3D printing is influencing the way so many innovators around the world create today. Whether you are a hacker, a hobbyist, a designer, engineer, or a surgeon, chances are you have heard about the benefits of such technology that offers greater affordability overall, rapid turnaround in production, and incredible ease in designing and making changes to parts, objects, and prototypes that can be 3D printed. The medical field has been positively affected in so many ways too—changing the quality of lives for so many patients in need—and even saving their lives in some cases. We’ve followed so many different stories over the years where implants or 3D models were able to make a huge impact, plus research that has the potential to cure arthritis or make corneas from stem cell bioink.
The animal world has been impacted in many different, surprising ways too—due to the care of humans who so often want to see them given a second chance at life. This usually takes the form of a prosthetic, like those created for dogs to help with balance and mobility, and even other items like 3D printed wheelchairs for kittens. 3D printing and bioprinting is also even helping to reduce the amount of animal testing in labs today.
As more and more animals receive such progressive care, many veterinarians are quick to reach out with help they would not have had at their disposal previously; in fact, Dr. Shane Boylan of South Carolina was able to put both his veterinary talents and technological enthusiasm to work in making two new feet for Gumpy, a seagull. Sadly, this came just after Boylan was forced to amputate the seagull’s feet.
Gumpy arrived at the South Carolina Aquarium with both of his feet in peril after they became wrapped in fishing twine.
“He had two dead feet barely attached, and they brought him in to be euthanized,” Boylan, the aquarium’s chief vetrinarian, said. “I looked at the feet and realized I had to amputate them but the bird had a lot of fight left in him.”
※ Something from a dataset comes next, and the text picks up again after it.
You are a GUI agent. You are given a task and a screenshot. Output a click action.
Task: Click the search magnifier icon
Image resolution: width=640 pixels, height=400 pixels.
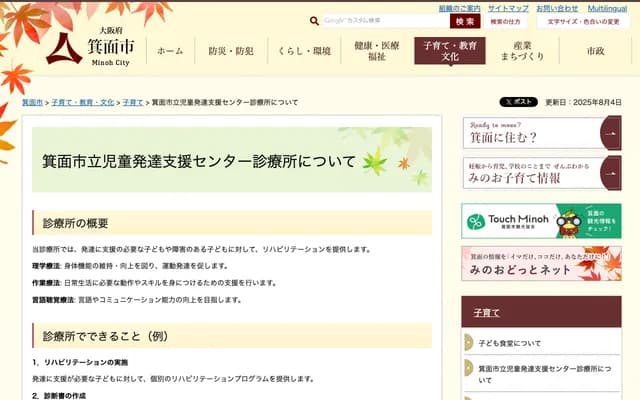[314, 21]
Not everyone would go to such lengths to save a gull, but Boylan felt like prosthetic feet would set the seagull right again and allow him to live a quality life.
“Ring-billed gulls are the kind of bird you see at the beach,” Boylan said. “They eat out your hand, they are used to dealing with people. So I figured if anybody had a chance to survive it would be Gumpy.”
Gumpy, named after the titular character in Forrest Gump, is following in his namesake’s “magic shoes” with his own new feet. Not only is Gumpy living a quality life again—he is doing so in Boylan’s home.
“He shares the dog bowl with two Boston Terriers. He just pushes them out the way and he eats out of the bowl,” Boylan said.
Gumpy’s 3D printed feet were made possible via help from the Department of Teaching, Learning and Technology at the College of Charleston, made with PLA on a MakerBot 3D printer. Boylan says that Gumpy will be a living testimony to others on how disabilities can be overcome:
“So kids can see if they’ve got amputations or if they’ve got prosthesis that… birds get the same thing and wildlife gets the same thing that people do,” Boylan said. “If this animal can overcome a catastrophic injury really caused by humans, so can everybody else.”